Having completed his musical studies at the Institute for Junior Training at the Hanover Academy of Music, Theatre and Media (IFF) in 2009 with honours, Maximilian Guth studied music pedagogy with a focus on composition as well as protestant theology from 2010 to 2017. Since October 2017 he has been studying historical and contemporary composition at the Hanns Eisler Music Academy in Berlin. Maximilian Guth has received national and international awards for his compositions (e.g. a First Prize at the international composition competition of the Hamburg Camerata). Since 2015 he has been the artistic director of the Camerata Medica in Göttingen. He has worked with renowned ensembles, e.g. ensemble recherche, Staatskapelle Halle, the ensemble Horizonte, the Sächsische Bläserphilharmonie and the Nordwestdeutsche Philharmonie. The particular focus of his artistic work is on intercultural dialogue, with an active interest in other musical cultures. Apart from the Camerata Medica in Göttingen, he has also been the founder, composer and artistic director of the intercultural and international Asambura Ensemble since 2014. Both ensembles have joined forces to give several performances of his intercultural oratorio MessiaSASAmbura.

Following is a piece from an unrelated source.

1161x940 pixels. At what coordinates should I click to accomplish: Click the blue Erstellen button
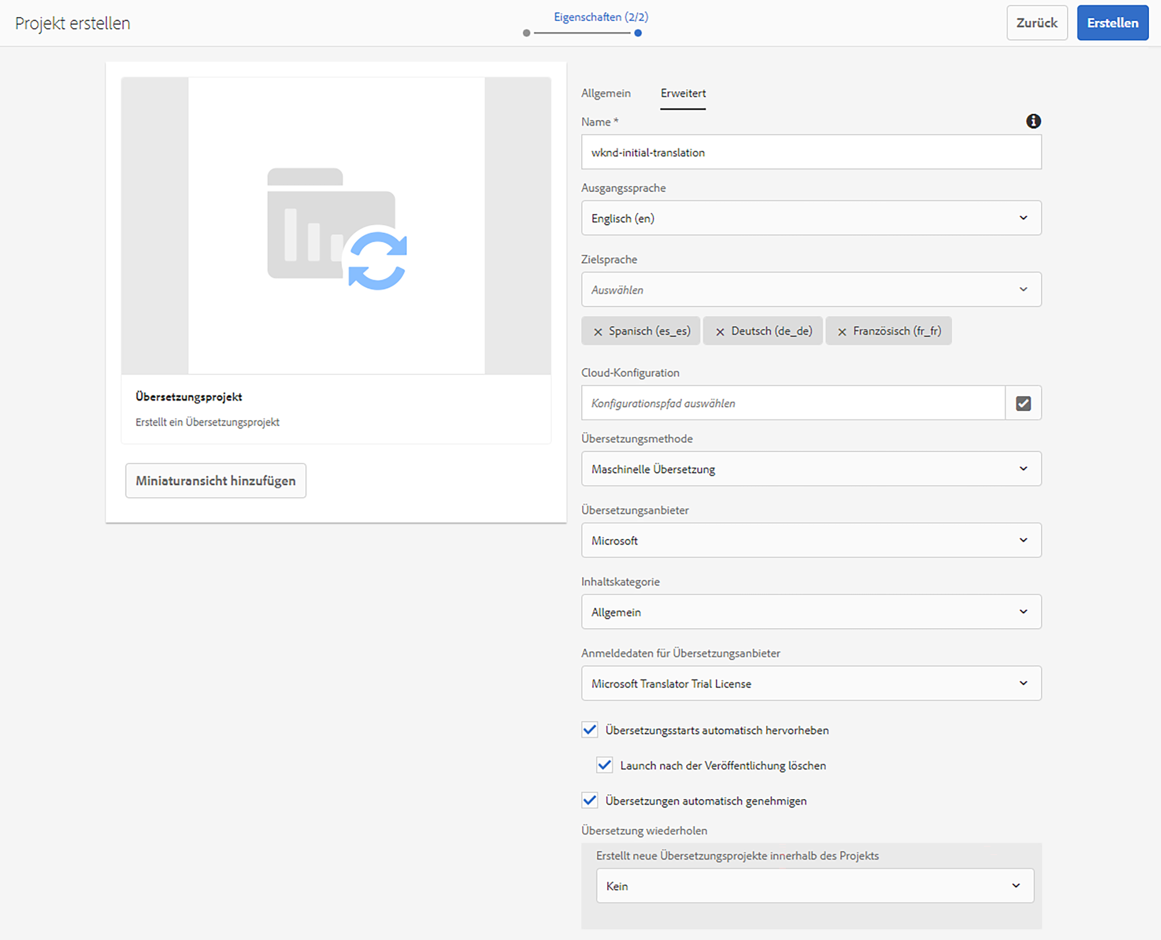click(x=1112, y=23)
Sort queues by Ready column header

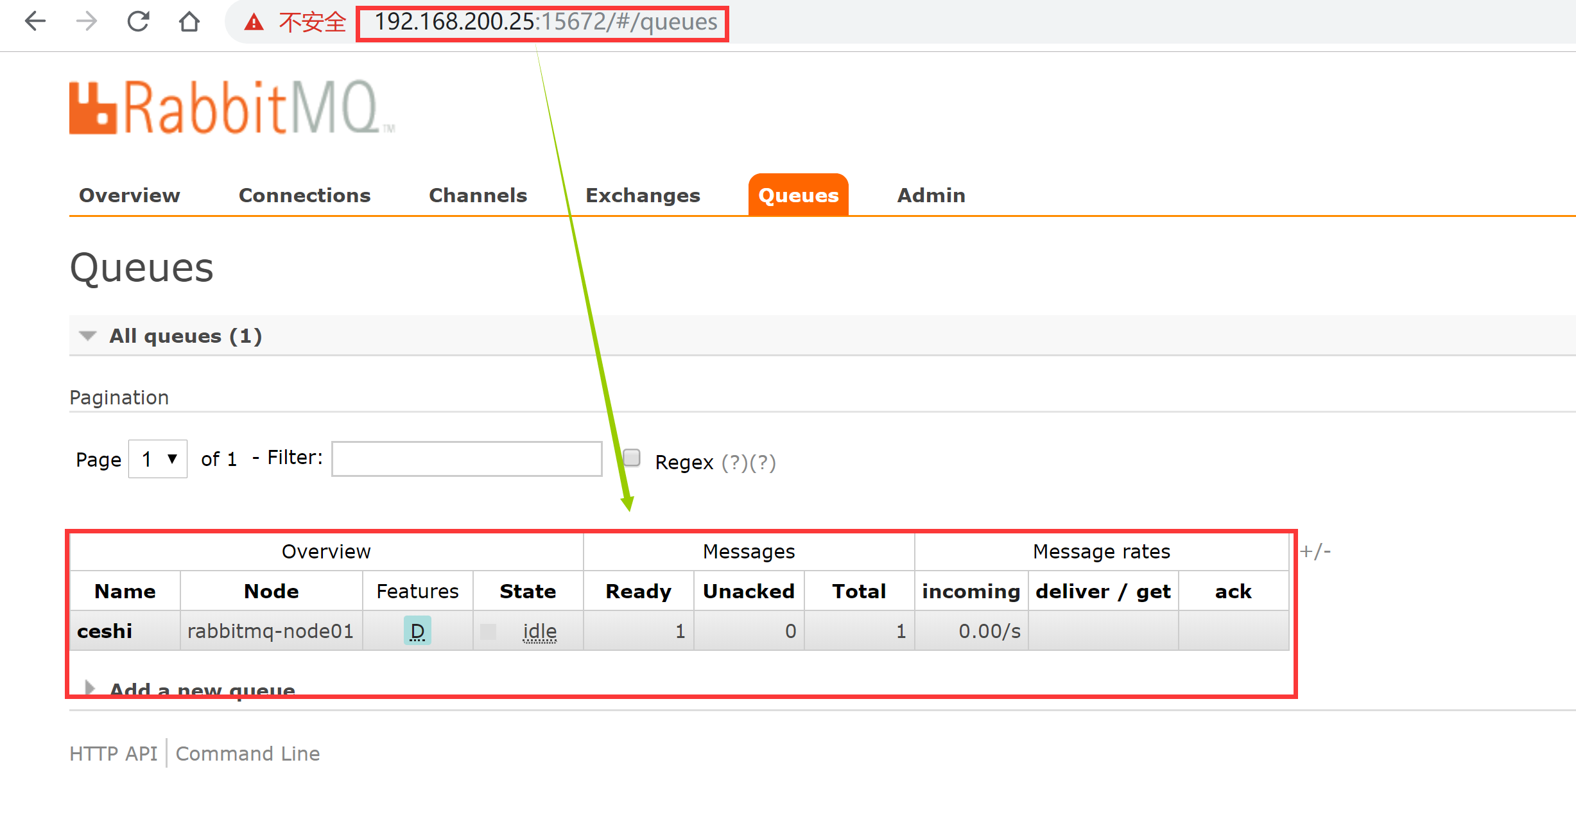pos(638,591)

Daniel Seminara was born in 1989 in Domodossola, Italy. In 2015, he completed his master’s degree with honors at the University of Music Theater and Media Hannover with Prof. Frank Bungarten and in 2018 Seminara obtained the Diploma in Discipline Musicali di II Livello at the Conservatorio “A. Boito “Parma completed. In addition he completed a bachelor’s degree in “Management for the Arts, Culture and Communication” at the Bocconi University of Milan. His artistic activity moves between old and contemporary music, with a special focus on chamber music and improvisation. As a guitarist, Daniel has undergone a wide variety of training in Italy and Germany, specializing in contemporary music, as well as premiering many works.Daniel is a successful winner of various competitions, e.g. 1st Prize at the Concorso di Stresa, 2nd prize at the Concorso Città di Voghera and 2nd prize at the Riviera della Versilia “D. Ridolfi”. Currently Daniel is a scholarship holder of the Fondazione Cini in Venice and an artist at Open Strings Berlin artist
Docent Europe: Island of Sound
Mara Scheibinger trained as a women’s bespoke tailor and studied set and costume design at the Academy of Fine Arts in Dresden with Barbara Ehnes, Kattrin Michel and Stefanie Wenner. During her studies at UQAM in Montreal, she created her first works for the theatre. She then worked as an assistant at the Frankfurt Opera and the Frankfurt Theatre. Since 2017 she has been a freelance set and costume designer. As part of the collective Emotional Labor Theater, she developed the piece Stollen. Work case scenario. Konferenztheater, which was performed in Dresden and Giessen. Most recently, she designed the sets and costumes for the world premiere of Mina at the Frankfurt Opera and the sets for Così fan tutte at the Aachen Theatre.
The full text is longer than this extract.